The lack of being able to identify certain characters has an obvious explanation, and it is that all the female characters sound the same, look the same (except for their hair colours) and don't have very distinct personalities. This is incredibly irritating, especially since I did want to like the movie. After all, it has a talented cast, including Keanu Reeves, who has an interesting role as a weird friend of Neal's. It also has a nice feel to it, with a terrific jazz soundtrack. The dialogue often goes back and forth deliciously, and the film has one of the funniest lines I've ever heard in a movie... "Swim over to the bar and rescue me an ale from the evil beerkeep!"

But, oh, God, this is such a hard movie to like! Even if the "Cherry Mary" subplot had followed through into a coherent narrative, what could make up for the bewildering first third of the film? It starts with Neal visiting a lady in hospital, who may or may not have attempted suicide, but to be honest I couldn't tell. At this point I was informed that I was going to have to suffer a film in which it was unclear whether anything was a flashback, a flashback within a flashback, a flash-forward or another narrative device. When this movie comes out, I may be tempted to go peek at a paying audience, and see if they are, as I expect they will be, all staring open-mouthed with disbelief, like the "Springtime For Hitler" audience in "The Producers".

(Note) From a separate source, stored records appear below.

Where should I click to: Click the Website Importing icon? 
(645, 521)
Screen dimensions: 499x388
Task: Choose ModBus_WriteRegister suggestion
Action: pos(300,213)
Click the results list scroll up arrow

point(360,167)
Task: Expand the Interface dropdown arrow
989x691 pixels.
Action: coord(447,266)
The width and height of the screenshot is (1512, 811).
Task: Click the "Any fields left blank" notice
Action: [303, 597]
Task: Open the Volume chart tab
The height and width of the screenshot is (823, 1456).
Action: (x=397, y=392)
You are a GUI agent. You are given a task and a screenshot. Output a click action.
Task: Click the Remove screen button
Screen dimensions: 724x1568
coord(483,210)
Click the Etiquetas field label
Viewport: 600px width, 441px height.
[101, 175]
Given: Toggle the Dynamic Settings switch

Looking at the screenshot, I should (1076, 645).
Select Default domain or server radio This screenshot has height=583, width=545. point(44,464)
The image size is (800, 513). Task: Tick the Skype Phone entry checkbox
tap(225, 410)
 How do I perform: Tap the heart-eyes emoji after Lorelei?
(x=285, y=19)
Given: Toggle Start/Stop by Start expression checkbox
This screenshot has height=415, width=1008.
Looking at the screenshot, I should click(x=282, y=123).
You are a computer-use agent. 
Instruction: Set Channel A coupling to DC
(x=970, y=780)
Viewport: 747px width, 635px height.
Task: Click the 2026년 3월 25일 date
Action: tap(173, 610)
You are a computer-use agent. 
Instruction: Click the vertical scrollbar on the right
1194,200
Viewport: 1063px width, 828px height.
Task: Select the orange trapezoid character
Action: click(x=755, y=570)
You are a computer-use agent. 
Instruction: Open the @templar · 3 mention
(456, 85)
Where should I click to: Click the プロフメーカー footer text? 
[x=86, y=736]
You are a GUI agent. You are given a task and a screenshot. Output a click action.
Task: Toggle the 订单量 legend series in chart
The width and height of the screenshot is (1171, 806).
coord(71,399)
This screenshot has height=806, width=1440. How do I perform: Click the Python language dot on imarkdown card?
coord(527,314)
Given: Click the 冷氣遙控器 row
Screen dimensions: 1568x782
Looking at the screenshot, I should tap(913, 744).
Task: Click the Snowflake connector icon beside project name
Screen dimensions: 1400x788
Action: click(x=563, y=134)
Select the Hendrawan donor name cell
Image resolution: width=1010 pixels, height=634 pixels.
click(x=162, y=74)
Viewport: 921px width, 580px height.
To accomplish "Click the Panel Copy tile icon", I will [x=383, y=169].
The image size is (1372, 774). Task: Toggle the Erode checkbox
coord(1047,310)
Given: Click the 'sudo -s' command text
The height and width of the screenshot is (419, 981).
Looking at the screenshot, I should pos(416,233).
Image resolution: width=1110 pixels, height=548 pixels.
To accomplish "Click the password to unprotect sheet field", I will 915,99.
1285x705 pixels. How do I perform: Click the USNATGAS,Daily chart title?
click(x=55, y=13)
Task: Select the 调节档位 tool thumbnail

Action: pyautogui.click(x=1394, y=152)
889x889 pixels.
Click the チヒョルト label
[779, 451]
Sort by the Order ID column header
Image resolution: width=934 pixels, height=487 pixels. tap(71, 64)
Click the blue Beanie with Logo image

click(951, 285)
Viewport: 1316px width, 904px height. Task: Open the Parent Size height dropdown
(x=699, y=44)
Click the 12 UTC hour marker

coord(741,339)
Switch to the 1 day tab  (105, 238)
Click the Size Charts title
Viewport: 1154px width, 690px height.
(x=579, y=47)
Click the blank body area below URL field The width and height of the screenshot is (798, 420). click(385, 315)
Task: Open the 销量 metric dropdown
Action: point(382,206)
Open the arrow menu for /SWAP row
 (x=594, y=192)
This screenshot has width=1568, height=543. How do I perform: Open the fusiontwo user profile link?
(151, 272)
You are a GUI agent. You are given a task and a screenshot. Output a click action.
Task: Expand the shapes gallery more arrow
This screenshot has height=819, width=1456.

If I didn't make it clear before, let me do so now. Fans or students of the Beat Generation's lives or work, who know about this subject, will probably find it interesting. It felt, to me, like there were moments meaningless to me that may be significant to others. I imagine that those who approved Kay's script were such people, and so nobody told him that his script was confusing, and so obviously personal that it's unintelligible to others. That's how it felt to me, that in writing "The Last Time I Committed Suicide" Kay needed to get out of his system a bunch of images that kept playing around in his head. After all, it's obviously an adaptation, and one that was not written with much consideration for the audience. Well, he had every right to write it, but why oh why did he have to go ahead and get it made?